**Task material**
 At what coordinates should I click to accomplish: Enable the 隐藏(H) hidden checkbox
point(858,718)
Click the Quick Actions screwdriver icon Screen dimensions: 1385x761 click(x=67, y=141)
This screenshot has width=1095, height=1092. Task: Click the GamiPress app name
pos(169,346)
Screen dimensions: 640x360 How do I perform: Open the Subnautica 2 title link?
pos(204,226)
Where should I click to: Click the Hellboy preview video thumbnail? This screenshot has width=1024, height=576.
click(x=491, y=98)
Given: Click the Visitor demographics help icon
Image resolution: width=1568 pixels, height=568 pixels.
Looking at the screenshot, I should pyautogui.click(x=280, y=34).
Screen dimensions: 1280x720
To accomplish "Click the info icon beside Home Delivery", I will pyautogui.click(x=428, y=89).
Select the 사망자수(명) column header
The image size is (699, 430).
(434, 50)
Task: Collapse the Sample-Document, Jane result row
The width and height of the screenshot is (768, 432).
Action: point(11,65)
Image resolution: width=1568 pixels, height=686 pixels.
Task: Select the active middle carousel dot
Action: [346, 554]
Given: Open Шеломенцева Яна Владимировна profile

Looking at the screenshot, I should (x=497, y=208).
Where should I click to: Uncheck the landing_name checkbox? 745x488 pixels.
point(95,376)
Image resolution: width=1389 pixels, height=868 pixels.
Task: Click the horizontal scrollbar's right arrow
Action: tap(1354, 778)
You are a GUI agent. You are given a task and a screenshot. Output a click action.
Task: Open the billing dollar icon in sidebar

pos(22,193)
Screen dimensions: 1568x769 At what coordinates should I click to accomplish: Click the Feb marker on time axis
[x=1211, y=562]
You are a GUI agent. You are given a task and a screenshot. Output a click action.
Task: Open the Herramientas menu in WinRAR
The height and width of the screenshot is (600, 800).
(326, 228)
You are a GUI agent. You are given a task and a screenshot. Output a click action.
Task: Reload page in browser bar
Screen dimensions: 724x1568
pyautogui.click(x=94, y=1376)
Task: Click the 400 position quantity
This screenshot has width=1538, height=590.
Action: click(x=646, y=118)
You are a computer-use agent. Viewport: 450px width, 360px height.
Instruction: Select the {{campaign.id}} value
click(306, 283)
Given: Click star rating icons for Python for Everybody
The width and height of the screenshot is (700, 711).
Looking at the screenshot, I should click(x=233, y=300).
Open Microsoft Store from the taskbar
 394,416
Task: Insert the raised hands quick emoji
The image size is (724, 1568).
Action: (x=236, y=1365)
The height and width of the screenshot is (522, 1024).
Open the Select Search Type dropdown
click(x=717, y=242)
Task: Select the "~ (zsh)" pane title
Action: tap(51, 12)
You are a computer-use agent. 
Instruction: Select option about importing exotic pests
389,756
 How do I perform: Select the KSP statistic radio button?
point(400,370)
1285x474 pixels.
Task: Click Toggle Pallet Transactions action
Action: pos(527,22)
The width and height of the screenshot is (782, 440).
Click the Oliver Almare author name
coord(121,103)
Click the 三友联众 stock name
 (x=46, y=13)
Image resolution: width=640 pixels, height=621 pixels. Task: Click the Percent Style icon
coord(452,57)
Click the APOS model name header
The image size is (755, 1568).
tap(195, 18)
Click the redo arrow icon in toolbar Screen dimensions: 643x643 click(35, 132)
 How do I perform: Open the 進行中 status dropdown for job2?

**Task requirements**
Restate every record exactly, leaving nothing out.

**Solution to this exercise**
 At what coordinates should I click to accomplish: Enable the 隐藏(H) hidden checkbox
point(858,718)
Click the Quick Actions screwdriver icon Screen dimensions: 1385x761 click(x=67, y=141)
This screenshot has width=1095, height=1092. Task: Click the GamiPress app name
pos(169,346)
Screen dimensions: 640x360 How do I perform: Open the Subnautica 2 title link?
pos(204,226)
Where should I click to: Click the Hellboy preview video thumbnail? This screenshot has width=1024, height=576.
click(x=491, y=98)
Given: Click the Visitor demographics help icon
Image resolution: width=1568 pixels, height=568 pixels.
Looking at the screenshot, I should pyautogui.click(x=280, y=34).
Screen dimensions: 1280x720
To accomplish "Click the info icon beside Home Delivery", I will pyautogui.click(x=428, y=89).
Select the 사망자수(명) column header
The image size is (699, 430).
(434, 50)
Task: Collapse the Sample-Document, Jane result row
The width and height of the screenshot is (768, 432).
Action: point(11,65)
Image resolution: width=1568 pixels, height=686 pixels.
Task: Select the active middle carousel dot
Action: [346, 554]
Given: Open Шеломенцева Яна Владимировна profile

Looking at the screenshot, I should (x=497, y=208).
Where should I click to: Uncheck the landing_name checkbox? 745x488 pixels.
point(95,376)
Image resolution: width=1389 pixels, height=868 pixels.
Task: Click the horizontal scrollbar's right arrow
Action: tap(1354, 778)
You are a GUI agent. You are given a task and a screenshot. Output a click action.
Task: Open the billing dollar icon in sidebar

pos(22,193)
Screen dimensions: 1568x769 At what coordinates should I click to accomplish: Click the Feb marker on time axis
[x=1211, y=562]
You are a GUI agent. You are given a task and a screenshot. Output a click action.
Task: Open the Herramientas menu in WinRAR
The height and width of the screenshot is (600, 800).
(326, 228)
You are a GUI agent. You are given a task and a screenshot. Output a click action.
Task: Reload page in browser bar
Screen dimensions: 724x1568
pyautogui.click(x=94, y=1376)
Task: Click the 400 position quantity
This screenshot has width=1538, height=590.
Action: click(x=646, y=118)
You are a computer-use agent. Viewport: 450px width, 360px height.
Instruction: Select the {{campaign.id}} value
click(306, 283)
Given: Click star rating icons for Python for Everybody
The width and height of the screenshot is (700, 711).
Looking at the screenshot, I should click(x=233, y=300).
Open Microsoft Store from the taskbar
 394,416
Task: Insert the raised hands quick emoji
The image size is (724, 1568).
Action: (x=236, y=1365)
The height and width of the screenshot is (522, 1024).
Open the Select Search Type dropdown
click(x=717, y=242)
Task: Select the "~ (zsh)" pane title
Action: tap(51, 12)
You are a computer-use agent. 
Instruction: Select option about importing exotic pests
389,756
 How do I perform: Select the KSP statistic radio button?
point(400,370)
1285x474 pixels.
Task: Click Toggle Pallet Transactions action
Action: pos(527,22)
The width and height of the screenshot is (782, 440).
Click the Oliver Almare author name
coord(121,103)
Click the 三友联众 stock name
 (x=46, y=13)
Image resolution: width=640 pixels, height=621 pixels. Task: Click the Percent Style icon
coord(452,57)
Click the APOS model name header
The image size is (755, 1568).
tap(195, 18)
Click the redo arrow icon in toolbar Screen dimensions: 643x643 click(35, 132)
 How do I perform: Open the 進行中 status dropdown for job2?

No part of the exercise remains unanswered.